Casey Key Landscape Featured in SRQ

The Carl Abbott home we were recently fortunate enough to landscape was featured in the July issue of SRQ magazine. The article, entitled “Seaside Garden” by Abby Weingarten, follows in its entirety.

At the end of Casey Key Road, against a horizon of jet-skiers trailing foam across an aquamarine waterway, Gary and Heidi Sankes’ home blends seamlessly into the Florida backdrop. Thanks to the vision of Sarasota landscape architect Michael A. Gilkey, Jr., a sunken garden in the front and a shelled private beach by the shore now flank the Carl Abbott-designed structure. The spring renovation has transformed unusable pathways and an overgrown mass of foliage into a sustainable green space on the barrier island. “I respect Carl Abbott’s designs, and he likes his yards to be in contrast with his houses,” Gilkey, vice president of the design-build firm Michael A. Gilkey Inc., says of the Sarasota modern architect. “This house is very sharp and angular and the vegetation is very loose—freeform.”
The three-story, 7,000-square-foot white stucco house was built in 1994, and the 16 years of hands-off growth had turned the landscape into a bit of an unkempt jungle. Gary, a contractor from upstate New York, and Heidi, a designer, purchased the home in 2003, and sought out Gilkey and his team to revitalize the exterior. “Michael thinks outside the box,” Gary says. “What he had in mind really fit the house and the environment. He doesn’t do the same thing at every house so it’s unique.”
Gilkey strove to maintain a wild, indigenous vibe on the Sankes’ land while also making it utilitarian, engaging and evoking of emotion. He salvaged some shrubs, kept all of the existing palm trees and added more, and blocked off the previously wide-open view of the neighbors across the street.
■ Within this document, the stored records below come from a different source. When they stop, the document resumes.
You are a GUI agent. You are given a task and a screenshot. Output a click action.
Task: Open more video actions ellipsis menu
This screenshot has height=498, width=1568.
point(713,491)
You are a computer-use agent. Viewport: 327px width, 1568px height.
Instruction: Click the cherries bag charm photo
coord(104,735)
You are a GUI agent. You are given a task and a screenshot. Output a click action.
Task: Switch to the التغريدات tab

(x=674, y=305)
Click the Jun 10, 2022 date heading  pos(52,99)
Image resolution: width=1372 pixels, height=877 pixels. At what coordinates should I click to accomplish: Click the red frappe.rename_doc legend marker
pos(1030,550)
Heidi was adamant about reusing the natural findings on the property, so Gilkey pulled back the vegetation and unearthed hidden stones and boulders to arrange in semicircles and use as sculpture mounts. “When I first started the project, the landscape had become one monochromatic piece and all it did was juxtapose the house, so it just wasn’t inviting anymore,” Gilkey says. “I wanted to add focus to the house and the garden.”
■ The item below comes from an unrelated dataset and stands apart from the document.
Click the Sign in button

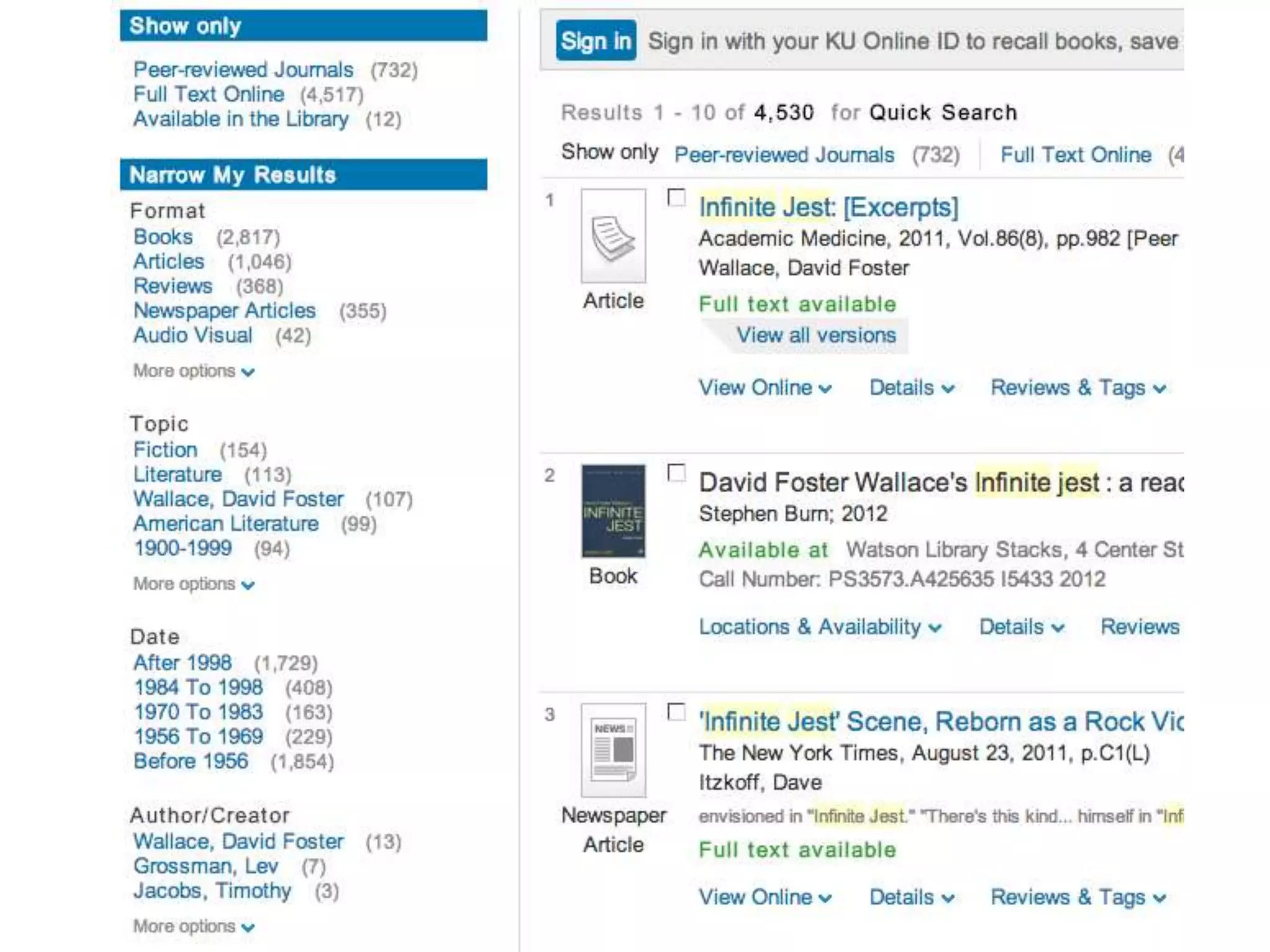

Bringing the garden entry to the first terrace, Gilkey created a drop-down effect and selected white decorative concrete pavers (with mother of pearl and blue glass inlays) to replace the old flagstone on the path. He staggered the steppingstones, which Concrete Countertops Etc. had manufactured, in a keyboard pattern with sleek black rocks for accents. Gilkey introduced a green-and-fuchsia bromeliad to the garden that will mature over 20 years to a six-foot-wide, eight-foot-tall marvel, and complemented it with smaller versions of itself throughout. Because Gary and Heidi are art collectors, Gilkey incorporated a few of their pieces into the layout, including some wrought iron and colored glass sculptures of frogs and chameleons that illuminate at night. Now, the Sankes’ oversized lizard and amphibian are camouflaged in Gilkey’s rainforest-like setting. The aroma of rosemary catches the breeze along the garden passage, one side of which is lined with recycled flagstone, and a butterfly garden with milkweed attracts fluttering black-and-orange monarchs.
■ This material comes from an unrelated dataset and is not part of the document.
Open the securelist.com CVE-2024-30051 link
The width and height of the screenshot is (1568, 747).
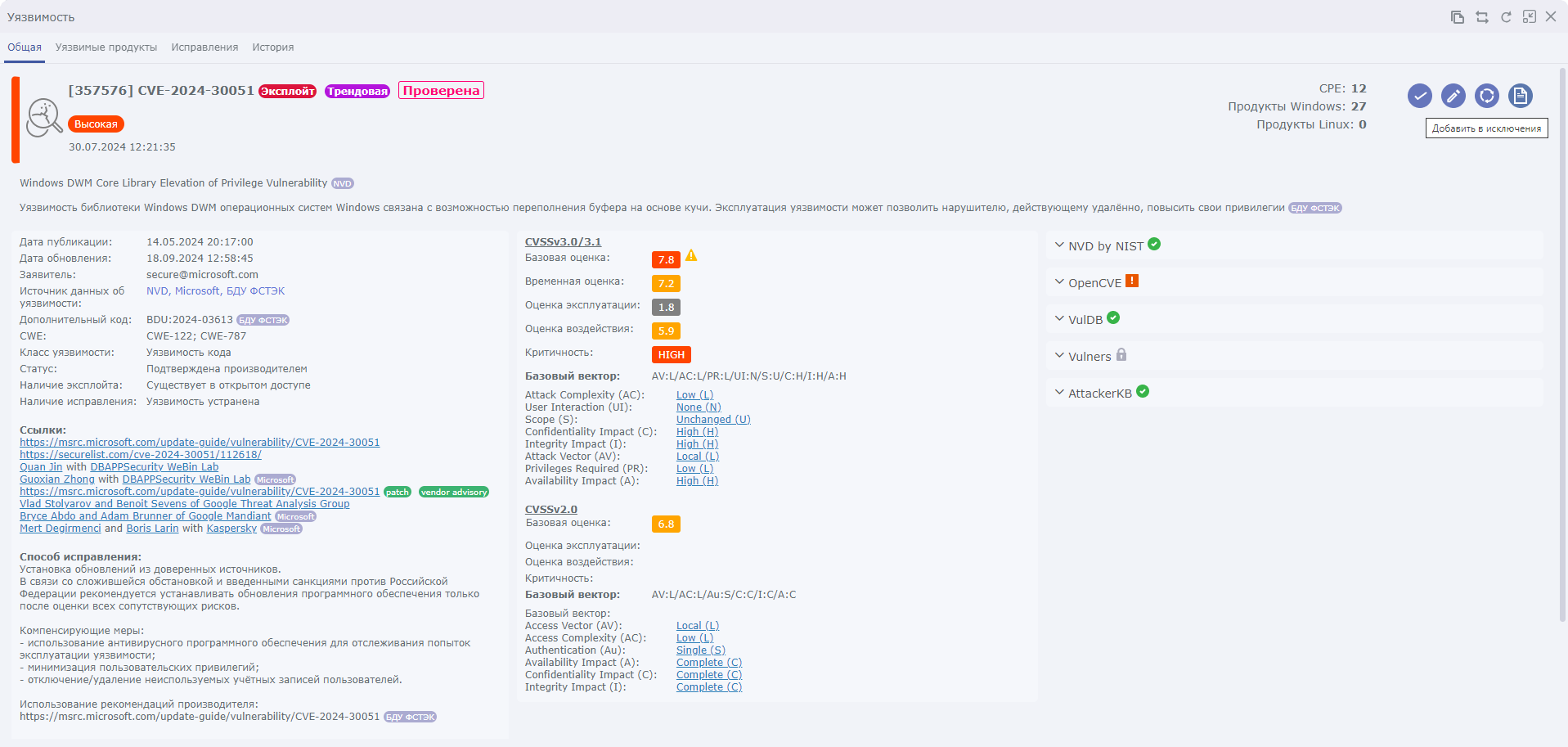141,455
“It’s a kind of a dressed-up overgrown landscape now,” Gilkey says. “It pays homage to Carl Abbott’s vision but freshens it up. There’s a nice stark contrast of beautiful lush vegetation and a crisp white house.” While the poolside garden wraps around the front and left side of the home, a built-in beach now takes advantage of the crystal blue waterfront to the rear. Gilkey had to work around a tall, county-mandated seawall, which prevented the Sankes from tiptoeing out into the surf in their backyard.The shoreline had also eroded, and the 20 feet of beach that Casey Key once boasted was significantly reduced. The Sankes could now walk down a case of wooden stairs to reach the ocean but there wasn’t even enough room for a personal setup of towels and umbrellas. Gilkey’s solution: bring the beach directly to them. He hauled in crushed shells, white sand, sea grass and Carissa plants to forge a makeshift dune outside of the Sankes’ sliding glass doors and guesthouse. Gary can now play golf on his backyard putting green while Heidi relaxes on a cabana chair and watches her grandson construct sandcastles. It’s a private retreat that picks up the echo of crashing waves and a panoramic view of the sunset.